Performance Analysis of PetMind's Sales Strategy
Introduction
PetMind, a pet retailer, sells items from 6 categories that they have broadly classified as either luxury or everyday products. They have been wanting to increase the sales of food and other everyday products by increasing their repeat purchases. After testing this strategy over the last year, they now want to analyze the effect of repeat purchases on their overall sales. They need information on their catergorical repeat purchases, overall sales distibution, and the relationship between sales and repeat purchases.
Data Prepartion for Analysis
PetMind have shared their stores’ sales records for analysis. The dataframe contains 1500 rows and 8 columns. The values in each variable have undergone the following data validation and transformation operations to align with the provided data descriptions before we began our analysis:
What can we observe from the volumes of repeatedly purchased products across different categories?
The data revealed that more than half of the 1,500 sales transactions were for repeat purchases. This would indicate that PetMind’s approach seems to have positively impacted sales. Proportionally speaking, equipment contributed to a quarter of these transactions while medicines, housing, food, and toys followed with 16% – 17% each. Accessories had the smallest number of repeat purchases, suggesting that consumers were generally least inclined to purchase them more than once.
Note: To capture all the data and make our categorical aggregations of repeat purchases a little more meaningful, I apportioned the tiny sum of records that we tagged as "Unknown" to each of the 6 defined categories based on their respective weightage.

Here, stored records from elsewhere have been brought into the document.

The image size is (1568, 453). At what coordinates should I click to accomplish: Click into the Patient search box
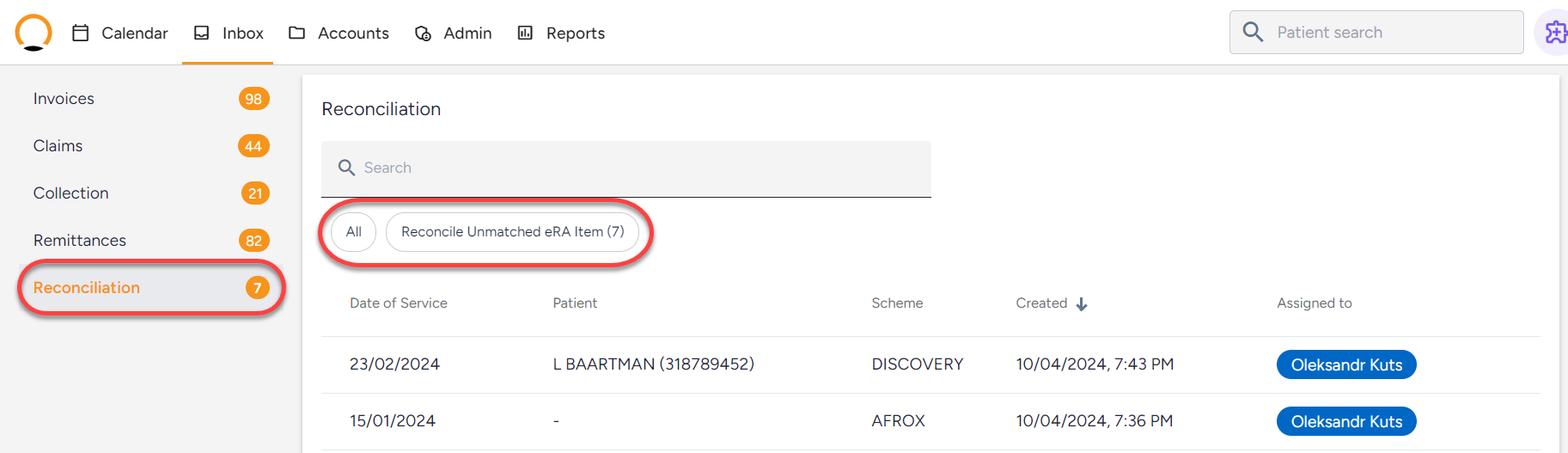pos(1376,32)
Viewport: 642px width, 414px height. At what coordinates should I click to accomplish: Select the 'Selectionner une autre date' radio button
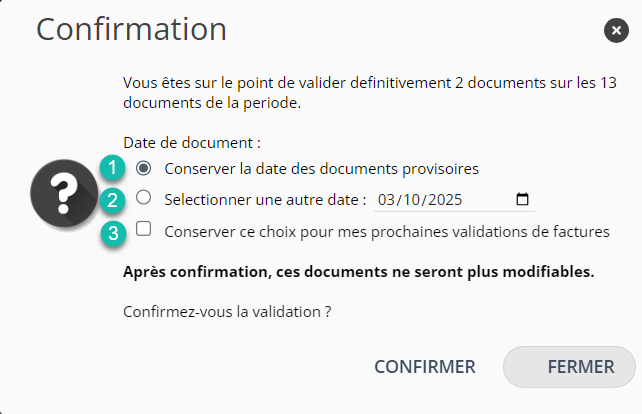(144, 198)
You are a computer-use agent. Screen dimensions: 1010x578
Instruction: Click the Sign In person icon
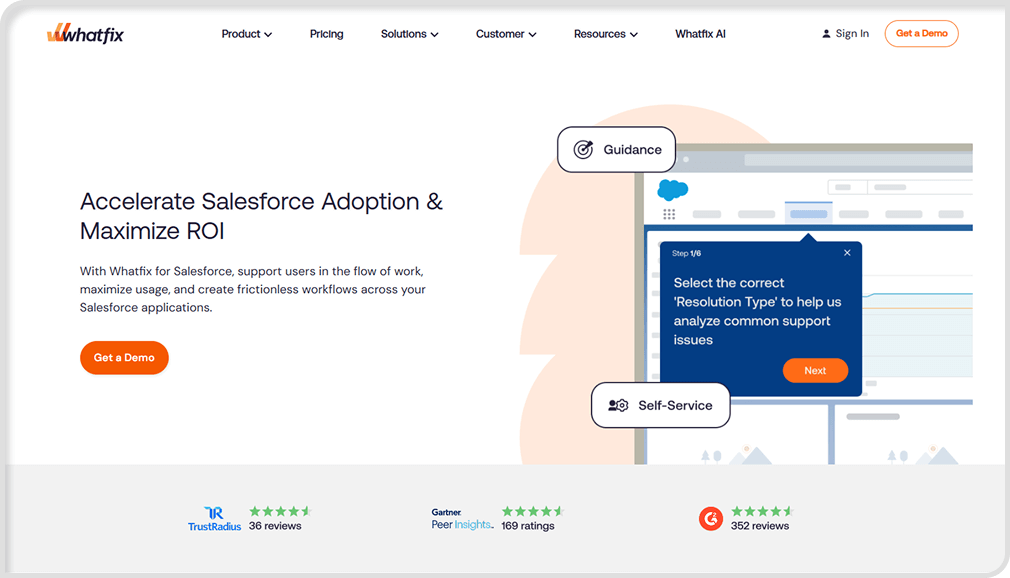[826, 34]
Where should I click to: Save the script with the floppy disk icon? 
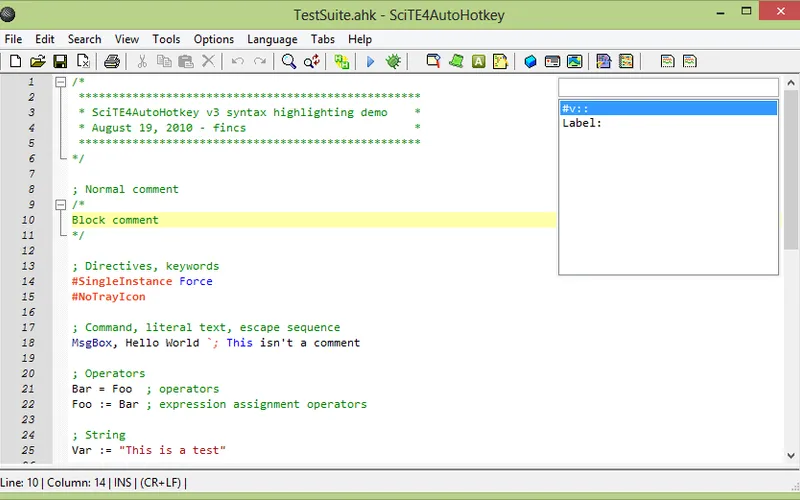[60, 62]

What can we understand from the overall distribution of PetMind’s sales?
PetMind's sales distribution is right skewed, which basically means that most of the transactions were concentrated in the small to medium revenue range, with fewer transactions as we look to the higher value end of the graph. The least profitable sale was a purchase of accessories for medium sized fish which sold for USD 286.94, while its most profitable one was a sale of toys for large birds, which sold for USD 2255.96. This is a large range between the minimum and maximum sales values.
Looking at the dispersion of all sales over the period, it would be quite reasonable to try to identify and study transactions of distinct products that brought in sales between USD 350 to USD 1,650 as they were about 95% of all recorded sales transactions.
How did sales of repeat purchases perform against non-repeat purchases? Is there anything that can be inferred from these findings?
While 60% of transactions stemming from repeat purchases would imply that they outperformed non-repeat purchases, revenues of sales brought in from non-repeat purchases generally had higher values. This is given by 2 factors that are visible in the graph:
- An average transaction value that is 5% higher than that of repeat purchases
- A wider and higher IQR (range of middle 50%) and overall spread of transactions
✅ Key Takeaways...
This analysis revealed that pet equipment sells better than the other categories of repeatedly purchased products. While looking at overall sales, transactions for each product had a wide range with an average sale value of USD 996.60. This average didn’t change much when observing the repeat vs non-repeat sales so it would be safe to use the general average as a ballpark measure. Repeat purchases did occur more often than non-repeat purchases, so PetMind's approach does seem to be fruitful. However, further analysis of performances by other variables such as pet type, product size, and product ratings, as well as a mix of different variables is strongly recommended for better determination of specific products or product lines that PetMind could concentrate their efforts on. They can also experiment with price changes to increase revenues of repeatedly purchased items.